THE LONG RYDERS . Torino, Blah Blah, 11/10/2023
Dopo alcune reunion temporanee tra il 2004 e il 2014 i californiani Long Ryders sono tornati stabilmente insieme in seguito alla pubblicazione del box Final Wild Songs (Cherry Red 2016) che ha raccolto i tre dischi pubblicati negli anni ottanta e altro materiale in studio e dal vivo, in gran parte inedito. Il quartetto classico formato da Sid Griffin e Stephen McCarthy (voce e chitarra), Tom Stevens (basso e voce) e Greg Sowders (batteria) dopo una serie di concerti ha registrato in studio Psychedelic Country Soul, pubblicato nel 2019 e accolto positivamente soprattutto in Europa dopo il quartetto ha sempre avuto una discreta popolarità, specialmente in Gran Bretagna e Spagna. Il successivo tour ha attraversato il nostro continente con tre date italiane a Chiari (ne abbiamo scritto sul n. 138 di LFTS), Ravenna e Sarzana. Poi c’è stata la pandemia e il 23 gennaio 2021 l’improvvisa morte di Stevens, eccellente bassista, voce solista, corista e autore. Il gruppo ha deciso di continuare incidendo nel 2022 September November, pubblicato quest’anno dalla Cherry Red, sostituendo Tom con Murry Hammond dei texani Old 97’s e tornando finalmente in tour. Dopo alcune date spagnole e una francese hanno raggiunto l’Italia facendo tappa al Blah Blah di Torino, dopo la serata di Savona e prima di quella romana.
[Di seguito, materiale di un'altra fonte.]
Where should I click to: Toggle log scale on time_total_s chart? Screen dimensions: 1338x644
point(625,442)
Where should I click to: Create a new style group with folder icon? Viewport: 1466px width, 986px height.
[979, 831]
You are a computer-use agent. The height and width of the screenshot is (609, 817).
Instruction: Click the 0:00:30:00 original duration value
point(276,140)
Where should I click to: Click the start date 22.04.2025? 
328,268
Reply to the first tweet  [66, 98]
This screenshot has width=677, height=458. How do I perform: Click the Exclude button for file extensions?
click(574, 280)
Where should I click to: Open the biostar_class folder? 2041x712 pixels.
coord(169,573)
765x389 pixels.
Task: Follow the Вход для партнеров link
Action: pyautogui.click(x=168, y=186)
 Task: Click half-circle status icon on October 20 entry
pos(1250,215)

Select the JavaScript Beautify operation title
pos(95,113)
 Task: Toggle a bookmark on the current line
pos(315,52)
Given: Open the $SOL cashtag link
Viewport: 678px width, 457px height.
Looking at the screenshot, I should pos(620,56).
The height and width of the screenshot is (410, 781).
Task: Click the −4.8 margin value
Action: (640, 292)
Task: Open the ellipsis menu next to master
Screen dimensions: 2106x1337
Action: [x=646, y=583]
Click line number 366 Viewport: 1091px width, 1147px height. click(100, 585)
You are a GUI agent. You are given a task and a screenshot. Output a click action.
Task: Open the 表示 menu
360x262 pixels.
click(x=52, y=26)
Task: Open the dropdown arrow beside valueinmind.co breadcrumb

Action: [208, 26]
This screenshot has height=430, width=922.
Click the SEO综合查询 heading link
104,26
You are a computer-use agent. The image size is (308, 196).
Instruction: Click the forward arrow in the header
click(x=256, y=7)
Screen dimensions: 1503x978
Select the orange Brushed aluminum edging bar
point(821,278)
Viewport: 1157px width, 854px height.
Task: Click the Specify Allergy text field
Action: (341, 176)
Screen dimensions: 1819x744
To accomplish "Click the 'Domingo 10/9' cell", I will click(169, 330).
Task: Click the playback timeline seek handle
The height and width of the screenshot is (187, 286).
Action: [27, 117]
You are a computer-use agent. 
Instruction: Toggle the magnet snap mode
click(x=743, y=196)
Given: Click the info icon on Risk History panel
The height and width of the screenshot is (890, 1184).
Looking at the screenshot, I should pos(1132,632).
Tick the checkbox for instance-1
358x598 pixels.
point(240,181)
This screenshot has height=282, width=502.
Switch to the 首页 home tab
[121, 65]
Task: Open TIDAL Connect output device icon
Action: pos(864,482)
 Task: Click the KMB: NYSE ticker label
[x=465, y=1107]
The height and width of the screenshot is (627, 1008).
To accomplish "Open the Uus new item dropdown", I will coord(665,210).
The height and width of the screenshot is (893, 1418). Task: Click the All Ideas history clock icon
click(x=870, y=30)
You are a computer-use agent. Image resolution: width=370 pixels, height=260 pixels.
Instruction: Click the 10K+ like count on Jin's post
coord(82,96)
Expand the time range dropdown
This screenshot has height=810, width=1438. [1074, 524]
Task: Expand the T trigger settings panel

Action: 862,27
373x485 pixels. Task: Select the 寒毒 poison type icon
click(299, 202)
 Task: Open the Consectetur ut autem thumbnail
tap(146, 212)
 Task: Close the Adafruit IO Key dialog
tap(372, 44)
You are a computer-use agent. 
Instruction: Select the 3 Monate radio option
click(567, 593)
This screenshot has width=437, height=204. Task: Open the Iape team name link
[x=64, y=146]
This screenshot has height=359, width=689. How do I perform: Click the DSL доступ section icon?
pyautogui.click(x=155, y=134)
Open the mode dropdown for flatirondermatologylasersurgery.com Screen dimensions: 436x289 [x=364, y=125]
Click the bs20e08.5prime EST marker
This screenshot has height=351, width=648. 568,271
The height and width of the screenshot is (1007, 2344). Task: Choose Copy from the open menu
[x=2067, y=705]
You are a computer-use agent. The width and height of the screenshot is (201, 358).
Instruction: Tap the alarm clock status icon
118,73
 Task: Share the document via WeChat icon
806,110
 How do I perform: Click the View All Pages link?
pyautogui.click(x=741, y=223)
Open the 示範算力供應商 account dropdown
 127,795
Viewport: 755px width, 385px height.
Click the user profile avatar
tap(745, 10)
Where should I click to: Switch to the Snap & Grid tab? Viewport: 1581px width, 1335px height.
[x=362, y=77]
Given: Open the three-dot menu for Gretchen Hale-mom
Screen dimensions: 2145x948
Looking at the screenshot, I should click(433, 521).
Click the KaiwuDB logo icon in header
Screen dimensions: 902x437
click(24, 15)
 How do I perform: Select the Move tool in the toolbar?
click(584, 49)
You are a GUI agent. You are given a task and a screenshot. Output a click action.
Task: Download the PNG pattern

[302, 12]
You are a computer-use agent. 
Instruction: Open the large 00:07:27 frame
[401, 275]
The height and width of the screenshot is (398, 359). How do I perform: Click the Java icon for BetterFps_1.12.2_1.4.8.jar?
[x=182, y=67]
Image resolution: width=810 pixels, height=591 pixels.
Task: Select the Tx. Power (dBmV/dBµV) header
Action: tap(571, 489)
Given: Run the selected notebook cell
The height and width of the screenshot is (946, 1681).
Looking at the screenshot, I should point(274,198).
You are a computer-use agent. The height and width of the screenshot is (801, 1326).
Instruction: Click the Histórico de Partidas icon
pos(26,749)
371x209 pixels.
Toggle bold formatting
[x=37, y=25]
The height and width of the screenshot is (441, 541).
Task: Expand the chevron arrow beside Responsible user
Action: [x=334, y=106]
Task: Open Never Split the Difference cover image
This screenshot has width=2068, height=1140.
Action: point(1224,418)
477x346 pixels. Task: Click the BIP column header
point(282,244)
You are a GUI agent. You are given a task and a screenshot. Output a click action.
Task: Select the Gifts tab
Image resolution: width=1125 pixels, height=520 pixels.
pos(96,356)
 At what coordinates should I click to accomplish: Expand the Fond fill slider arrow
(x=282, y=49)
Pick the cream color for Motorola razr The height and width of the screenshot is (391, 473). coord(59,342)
Il gruppo ha confermato di essere ancora unito ed energico, affiancando allo storico materiale degli anni ottanta i brani dai due album post-reunion che si sono dimostrati all’altezza del passato. Considerati tra i protagonisti dell’alternative-country e dell’Americana, esponenti del californiano Paisley Underground con Dream Syndicate, Rain Parade, Three O’Clock e Bangles, fortemente influenzati da Byrds e Buffalo Springfield, i Long Ryders hanno aperto la serata con la ritmata accoppiata Tell It On The Judge On Sunday e You Don’t Know What’s Right, entrambe tratte dall’esordio Native Sons, seguite dalla più recente All Aboard (scritta da Griffin e Stevens) e dalla title track del nuovo album. Nella parte iniziale del concerto si è notata quale imperfezione, soprattutto da parte di Griffin che rappresenta l’anima più scherzosa del quartetto (un paio di volte si è divertito a salutare il pubblico con dei messaggi in italiano dal telefonino), mentre McCarthy si è dimostrato più concentrato e rigoroso, puntuale sia alla voce che alla chitarra ritmica e solista. I due si sono alternati alla voce, mentre Hammond ha collaborato ai cori (meno efficace di Stevens). Con la cavalcata di State Of Our Union, la ballata Two Kinds Of Love e la byrdsiana Ivory Tower il concerto è decollato proseguendo, per citare i brani migliori, con la cover di Mr Spaceman dei Byrds cantata da Hammond, la melodica Greenville da Psychedelic Country Soul, il western/country Gunslinger Man e la travolgente Lights Of Downtown. Dopo una breve pausa, senza lasciare il piccolo palco, hanno ripreso un po’ a sorpresa The Shape I’m In (Robbie Robertson), chiudendo la serata con la travolgente Looking For Lewis And Clark, la traccia di maggiore successo della loro storia che apriva il secondo album State Of Our Union.
Un concerto divertente e brioso che ha avvalorato la vitalità del quartetto californiano.